Le Sénat met sur les rails l’Agence nationale de la cohésion des territoires

Administration

Le Sénat a adopté jeudi 8 novembre en première lecture une proposition de loi RDSE (à majorité radicale) visant à créer, avec le soutien de l’exécutif, une Agence nationale de la cohésion des territoires (ANCT).

Le texte, qui a été adopté par 213 voix (LR, centristes, RDSE, Indépendants, LREM) contre 13, devra maintenant être examiné par les députés.

La création de cette agence avait été annoncée par Emmanuel Macron en juillet 2017.

Elle a vocation à incarner la coordination entre l’État et les collectivités territoriales : elle sera un établissement public de l’État, qui doit permettre d’aider les terrritoires à développer leurs projets.

Elle était « très attendue par les collectivités territoriales », a affirmé Jean-Claude Requier, président du groupe RDSE et auteur du texte.

Saluant l’esprit de cette initiative, nombre de sénateurs ont cependant regretté des imprécisions sur le fonctionnement de l’agence comme sur ses ressources.

« En aucun cas » son financement « ne doit venir en soustraction des moyens accordés aujourd’hui aux collectivités », a insisté le rapporteur Louis-Jean de Nicolaÿ (LR). Il a également souligné « la nécessité pour l’agence de s’intéresser aux territoires les plus en difficulté ».

« L’agence déploiera prioritairement son action dans les territoires les plus fragiles, là où les moyens manquent le plus pour réaliser des projets », a assuré la ministre de la Cohésion des territoires, Jacqueline Gourault.

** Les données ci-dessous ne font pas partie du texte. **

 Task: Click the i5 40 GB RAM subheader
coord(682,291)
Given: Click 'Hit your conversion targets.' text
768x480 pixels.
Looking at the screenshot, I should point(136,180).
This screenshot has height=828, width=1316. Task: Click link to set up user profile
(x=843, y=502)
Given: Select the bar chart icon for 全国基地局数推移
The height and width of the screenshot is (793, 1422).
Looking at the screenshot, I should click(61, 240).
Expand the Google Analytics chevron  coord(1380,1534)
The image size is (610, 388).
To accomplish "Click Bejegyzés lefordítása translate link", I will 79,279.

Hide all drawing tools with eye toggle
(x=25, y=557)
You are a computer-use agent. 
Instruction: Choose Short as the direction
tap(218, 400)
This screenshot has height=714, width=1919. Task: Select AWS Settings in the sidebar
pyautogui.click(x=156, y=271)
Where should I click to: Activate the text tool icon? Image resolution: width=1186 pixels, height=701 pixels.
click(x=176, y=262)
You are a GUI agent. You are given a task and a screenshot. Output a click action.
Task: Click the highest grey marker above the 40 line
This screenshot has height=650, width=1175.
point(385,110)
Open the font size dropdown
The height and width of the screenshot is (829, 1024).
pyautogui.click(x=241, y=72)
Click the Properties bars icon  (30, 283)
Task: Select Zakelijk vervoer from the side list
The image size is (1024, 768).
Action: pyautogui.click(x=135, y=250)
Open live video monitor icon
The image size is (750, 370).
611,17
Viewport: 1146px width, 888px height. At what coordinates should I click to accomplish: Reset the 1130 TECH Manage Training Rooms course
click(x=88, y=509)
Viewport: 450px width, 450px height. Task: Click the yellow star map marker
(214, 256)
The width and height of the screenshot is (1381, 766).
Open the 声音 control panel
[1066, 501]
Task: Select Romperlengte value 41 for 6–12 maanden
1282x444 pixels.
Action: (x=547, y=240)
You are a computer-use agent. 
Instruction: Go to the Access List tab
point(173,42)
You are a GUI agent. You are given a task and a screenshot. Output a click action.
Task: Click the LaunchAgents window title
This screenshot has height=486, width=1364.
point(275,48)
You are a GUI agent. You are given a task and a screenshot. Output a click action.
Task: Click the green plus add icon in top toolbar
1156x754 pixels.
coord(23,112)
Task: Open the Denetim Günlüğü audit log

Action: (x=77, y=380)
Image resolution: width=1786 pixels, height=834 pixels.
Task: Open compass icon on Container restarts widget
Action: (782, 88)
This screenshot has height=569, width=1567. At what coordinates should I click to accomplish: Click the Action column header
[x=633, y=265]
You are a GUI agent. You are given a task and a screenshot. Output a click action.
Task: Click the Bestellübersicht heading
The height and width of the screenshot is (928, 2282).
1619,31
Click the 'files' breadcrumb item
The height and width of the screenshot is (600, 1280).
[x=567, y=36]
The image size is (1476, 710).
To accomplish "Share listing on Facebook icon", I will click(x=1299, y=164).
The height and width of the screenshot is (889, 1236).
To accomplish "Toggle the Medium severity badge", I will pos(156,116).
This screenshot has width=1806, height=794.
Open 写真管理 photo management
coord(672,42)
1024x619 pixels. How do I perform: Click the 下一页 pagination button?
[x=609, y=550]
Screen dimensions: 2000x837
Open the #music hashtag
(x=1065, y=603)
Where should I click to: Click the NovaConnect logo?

Elle « s’adresse à tout le monde » – communes, départements, régions, intercommunalités -, mais « il n’y a aucune obligation de demander l’appui de l’agence », a-t-elle souligné.

Au plan local, ce sera le préfet qui « sera le représentant unique de l’agence pour les élus locaux », a-t-elle précisé.

Les sénateurs ont renforcé le poids des élus au sein du conseil d’administration de l’agence, alors que le gouvernement souhaitait que l’État reste majoritaire.

« Il s’agit d’une agence de l’État (…) dont les moyens d’intervention sont des moyens de l’État », a plaidé en vain la ministre, s’attirant les foudres des sénateurs sur tous les bancs.

Les sénateurs ont adopté un amendement RDSE, avec l’avis favorable du gouvernement, stipulant que les services de l’ANCT sont gratuits pour les collectivités, à l’exception de ceux qui sont déjà facturés par l’EPARECA (aménagement des espaces commerciaux et artisanaux).

Les sénateurs ont adopté dans la foulée une seconde proposition de loi, organique, relative à la nomination, en Conseil des ministres, du directeur général de l’ANCT.